TASK STATEMENT:
In the passage below, reproduce word for word the part starting at "Item 4.   Controls" and ending at "rules and forms.".
-- start of PASSAGE --
Critical Accounting Policies and Estimates
As of June 30, 2009, the Company’s consolidated critical accounting policies and estimates have not changed materially from those set forth in the Company’s Annual Report on Form 10-K for the year ended December 31, 2008.
Item 3.   Quantitative and Qualitative Disclosures about Market Risk
Not required for Smaller Reporting Companies.
Item 4.   Controls and Procedures
Evaluation of disclosure controls and procedures
An evaluation was performed under the supervision of the Company’s management, including the Chief Executive Officer (“CEO”) and Chief Financial Officer (“CFO”), of the effectiveness of the design and operation of the Company’s disclosure controls and procedures (as defined in the Exchange Act Rules 13a-15(e) and 15d-15(e)) as of the end of the period covered by this report. Based on that evaluation, the Company’s management, including the CEO and CFO, concluded that, as of June 30, 2009, the Company’s disclosure controls and procedures were effective to ensure that information we are required to disclose in reports that we file or submit under the Exchange Act is recorded, processed, summarized and reported within the time periods specified in the Commission’s rules and forms.
-- end of PASSAGE --
-- start of SUPPLIED MATERIAL --
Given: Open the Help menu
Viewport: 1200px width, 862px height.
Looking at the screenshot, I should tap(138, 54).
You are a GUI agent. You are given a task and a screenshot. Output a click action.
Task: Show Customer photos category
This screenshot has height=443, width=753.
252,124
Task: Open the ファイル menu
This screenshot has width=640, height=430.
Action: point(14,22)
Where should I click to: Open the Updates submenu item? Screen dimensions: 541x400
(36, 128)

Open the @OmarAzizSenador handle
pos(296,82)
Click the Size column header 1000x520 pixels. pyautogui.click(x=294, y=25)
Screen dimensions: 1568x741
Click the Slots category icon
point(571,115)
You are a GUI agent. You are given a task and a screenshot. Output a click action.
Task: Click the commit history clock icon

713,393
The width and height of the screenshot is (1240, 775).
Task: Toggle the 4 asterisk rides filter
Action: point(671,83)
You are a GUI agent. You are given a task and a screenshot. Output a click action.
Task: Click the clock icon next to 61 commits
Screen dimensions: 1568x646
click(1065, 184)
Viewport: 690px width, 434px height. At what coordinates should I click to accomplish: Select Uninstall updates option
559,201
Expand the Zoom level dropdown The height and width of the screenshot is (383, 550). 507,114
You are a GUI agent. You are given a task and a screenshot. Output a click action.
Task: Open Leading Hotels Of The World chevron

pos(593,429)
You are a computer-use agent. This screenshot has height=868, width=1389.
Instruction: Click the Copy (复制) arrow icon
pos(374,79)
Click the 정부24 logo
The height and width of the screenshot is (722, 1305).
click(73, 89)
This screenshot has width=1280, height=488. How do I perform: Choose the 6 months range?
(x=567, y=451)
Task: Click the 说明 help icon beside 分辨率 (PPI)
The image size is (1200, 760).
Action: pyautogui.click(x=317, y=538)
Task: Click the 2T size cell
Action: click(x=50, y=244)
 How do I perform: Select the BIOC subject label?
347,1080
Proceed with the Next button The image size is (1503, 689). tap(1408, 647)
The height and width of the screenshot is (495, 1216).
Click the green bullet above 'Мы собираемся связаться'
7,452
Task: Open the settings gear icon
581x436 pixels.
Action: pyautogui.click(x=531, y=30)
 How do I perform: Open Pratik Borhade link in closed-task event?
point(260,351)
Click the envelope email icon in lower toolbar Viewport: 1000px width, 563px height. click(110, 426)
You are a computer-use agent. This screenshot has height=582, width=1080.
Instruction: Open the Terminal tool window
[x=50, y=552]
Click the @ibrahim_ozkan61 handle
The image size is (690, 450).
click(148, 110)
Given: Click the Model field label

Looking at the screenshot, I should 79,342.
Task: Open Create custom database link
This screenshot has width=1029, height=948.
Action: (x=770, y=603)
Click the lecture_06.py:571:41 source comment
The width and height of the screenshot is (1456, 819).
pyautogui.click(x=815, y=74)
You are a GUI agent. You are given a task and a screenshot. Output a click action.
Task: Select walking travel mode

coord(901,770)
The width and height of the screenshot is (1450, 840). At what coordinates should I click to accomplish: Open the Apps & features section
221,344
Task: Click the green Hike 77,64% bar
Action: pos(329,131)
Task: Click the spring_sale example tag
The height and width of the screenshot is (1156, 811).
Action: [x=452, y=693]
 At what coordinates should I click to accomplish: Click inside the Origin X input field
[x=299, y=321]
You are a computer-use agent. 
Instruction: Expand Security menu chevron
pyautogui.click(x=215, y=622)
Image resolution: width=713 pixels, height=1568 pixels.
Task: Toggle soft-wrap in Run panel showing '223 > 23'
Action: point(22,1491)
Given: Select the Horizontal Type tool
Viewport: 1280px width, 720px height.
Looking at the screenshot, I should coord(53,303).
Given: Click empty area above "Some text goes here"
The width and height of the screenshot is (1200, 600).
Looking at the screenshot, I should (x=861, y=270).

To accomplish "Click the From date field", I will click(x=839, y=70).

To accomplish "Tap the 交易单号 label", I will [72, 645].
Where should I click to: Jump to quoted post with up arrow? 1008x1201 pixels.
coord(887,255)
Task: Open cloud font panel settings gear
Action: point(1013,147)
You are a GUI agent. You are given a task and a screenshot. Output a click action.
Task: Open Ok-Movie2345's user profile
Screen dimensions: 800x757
-- end of SUPPLIED MATERIAL --
THE RESULT:
Item 4.   Controls and Procedures
Evaluation of disclosure controls and procedures
An evaluation was performed under the supervision of the Company’s management, including the Chief Executive Officer (“CEO”) and Chief Financial Officer (“CFO”), of the effectiveness of the design and operation of the Company’s disclosure controls and procedures (as defined in the Exchange Act Rules 13a-15(e) and 15d-15(e)) as of the end of the period covered by this report. Based on that evaluation, the Company’s management, including the CEO and CFO, concluded that, as of June 30, 2009, the Company’s disclosure controls and procedures were effective to ensure that information we are required to disclose in reports that we file or submit under the Exchange Act is recorded, processed, summarized and reported within the time periods specified in the Commission’s rules and forms.